Could you restate word for word every line from the one containing "Toggle underline formatting" to the end of the data below, pictures excluded?

Saved data entries:
▶

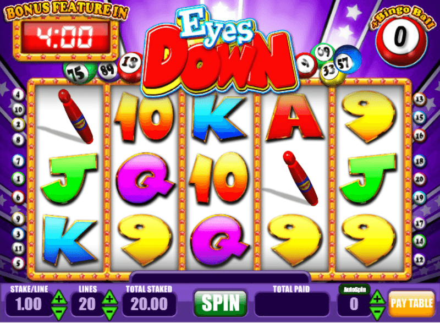Click the green SPIN button
This screenshot has width=440, height=323.
(x=221, y=303)
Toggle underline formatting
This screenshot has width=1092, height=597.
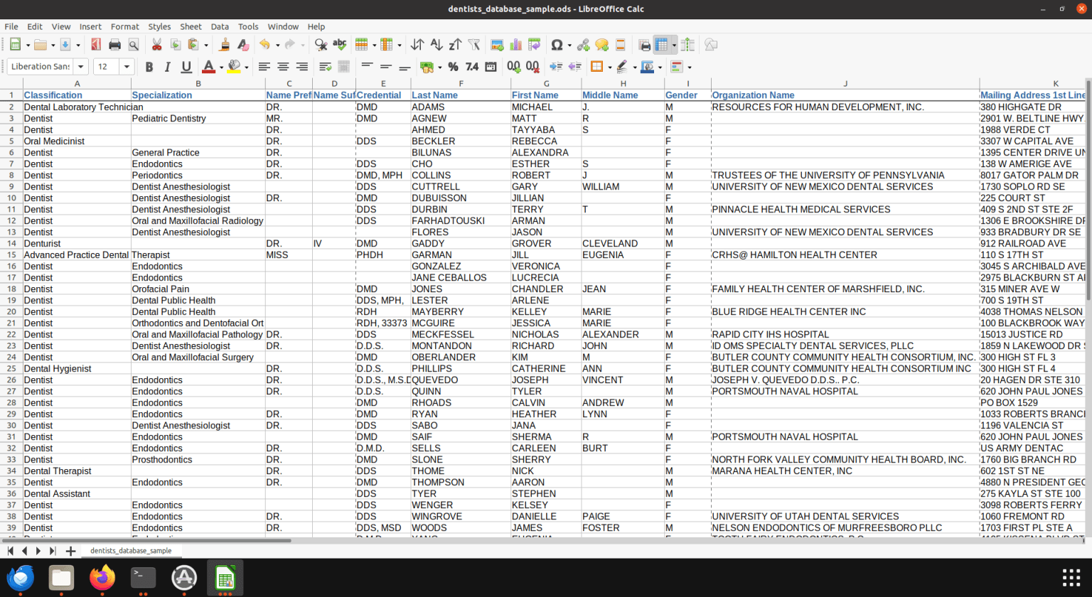185,67
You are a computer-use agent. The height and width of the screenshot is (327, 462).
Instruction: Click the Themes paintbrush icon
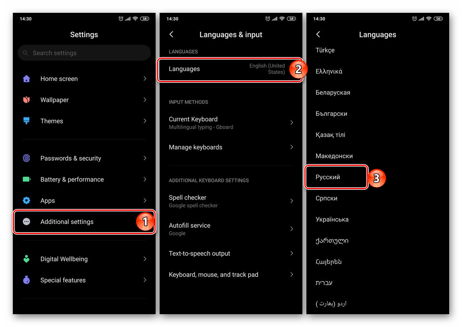click(x=26, y=121)
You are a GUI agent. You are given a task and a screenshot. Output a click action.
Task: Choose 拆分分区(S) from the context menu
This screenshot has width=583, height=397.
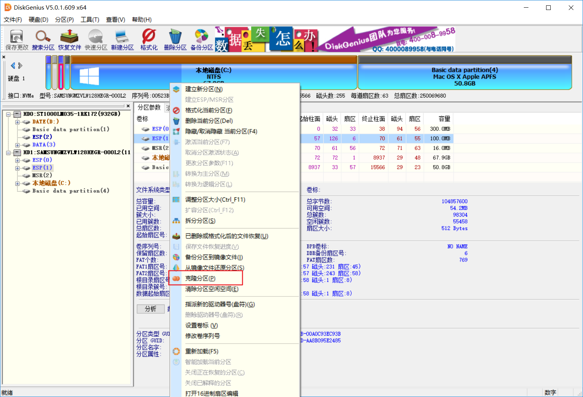[200, 221]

◀

PROBLEM SOLUTION:
Toggle underline formatting
This screenshot has width=1092, height=597.
185,67
You are a computer-use agent. The height and width of the screenshot is (327, 462).
Instruction: Click the Themes paintbrush icon
click(x=26, y=121)
You are a GUI agent. You are given a task and a screenshot. Output a click action.
Task: Choose 拆分分区(S) from the context menu
This screenshot has width=583, height=397.
[200, 221]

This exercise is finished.